• Stored data entries:
== == ==

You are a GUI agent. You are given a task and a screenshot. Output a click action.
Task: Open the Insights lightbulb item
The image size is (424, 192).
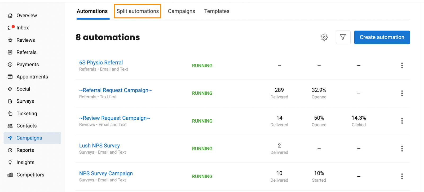[x=25, y=162]
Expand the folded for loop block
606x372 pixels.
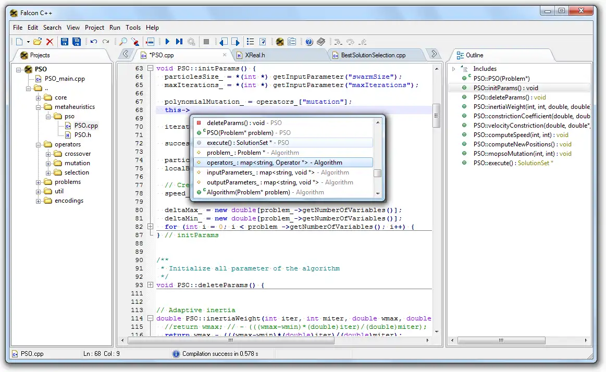(150, 227)
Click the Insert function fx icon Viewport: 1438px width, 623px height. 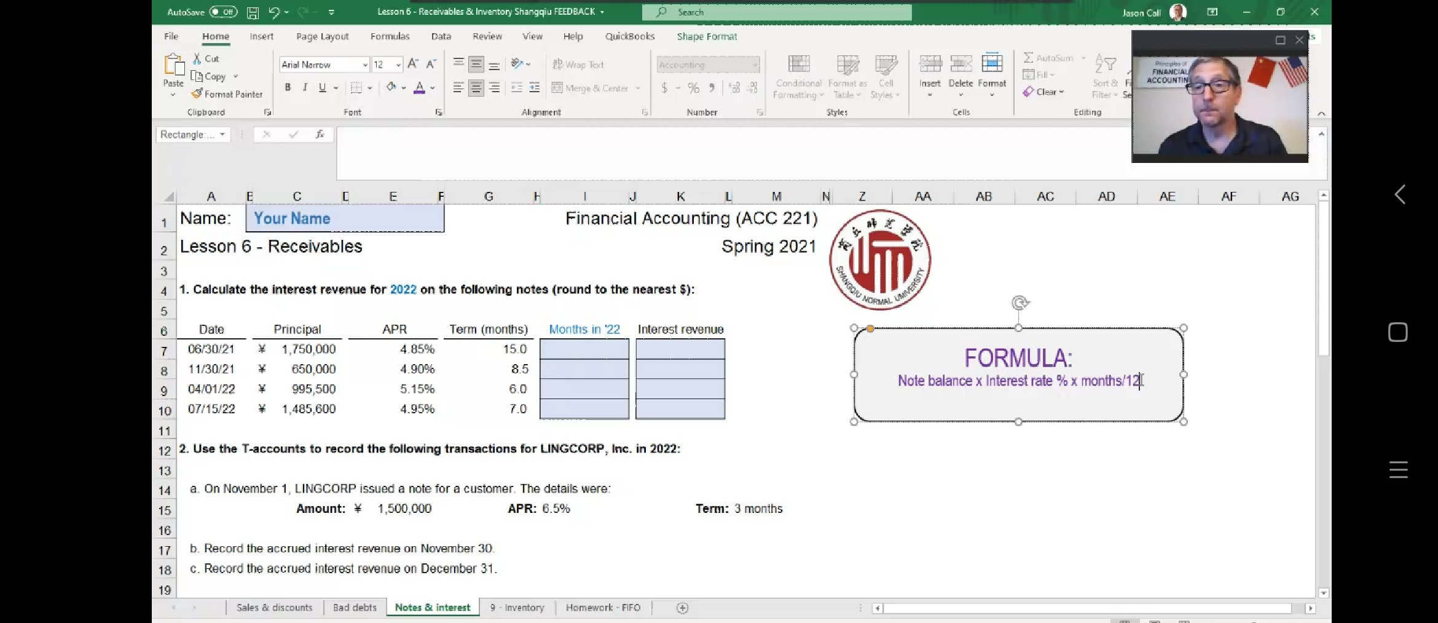click(x=320, y=135)
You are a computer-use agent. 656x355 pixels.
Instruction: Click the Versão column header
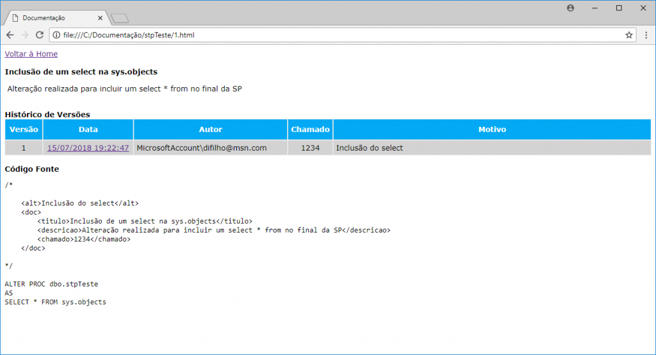(24, 129)
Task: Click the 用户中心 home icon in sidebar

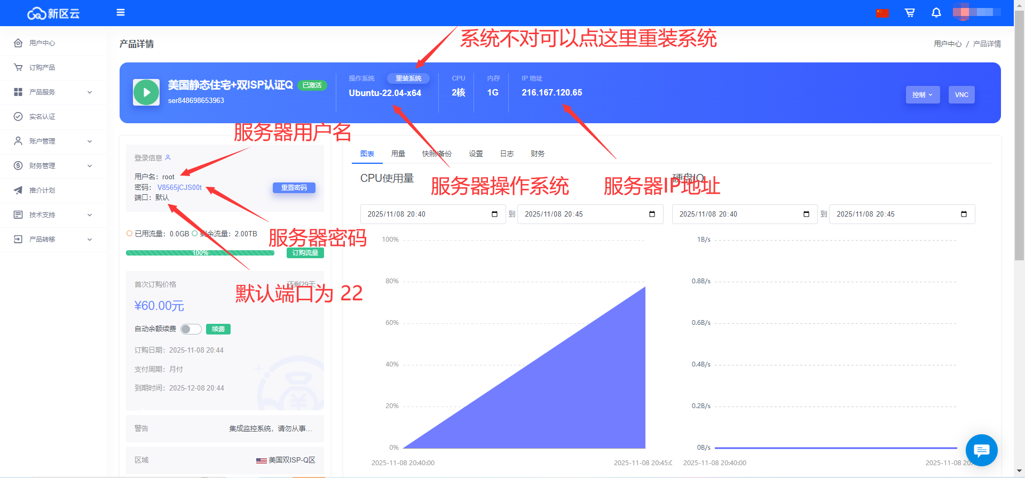Action: (x=18, y=43)
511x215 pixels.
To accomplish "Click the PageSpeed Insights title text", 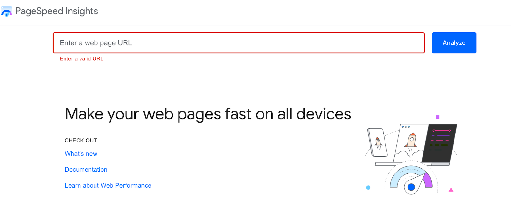I will pos(57,11).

== == ==

Each line of the entries that contains the word "agent" should be listed.

You are a GUI agent. You are given a task and a screenshot. Output a click action.
You are a computer-use agent. 656x355 pixels.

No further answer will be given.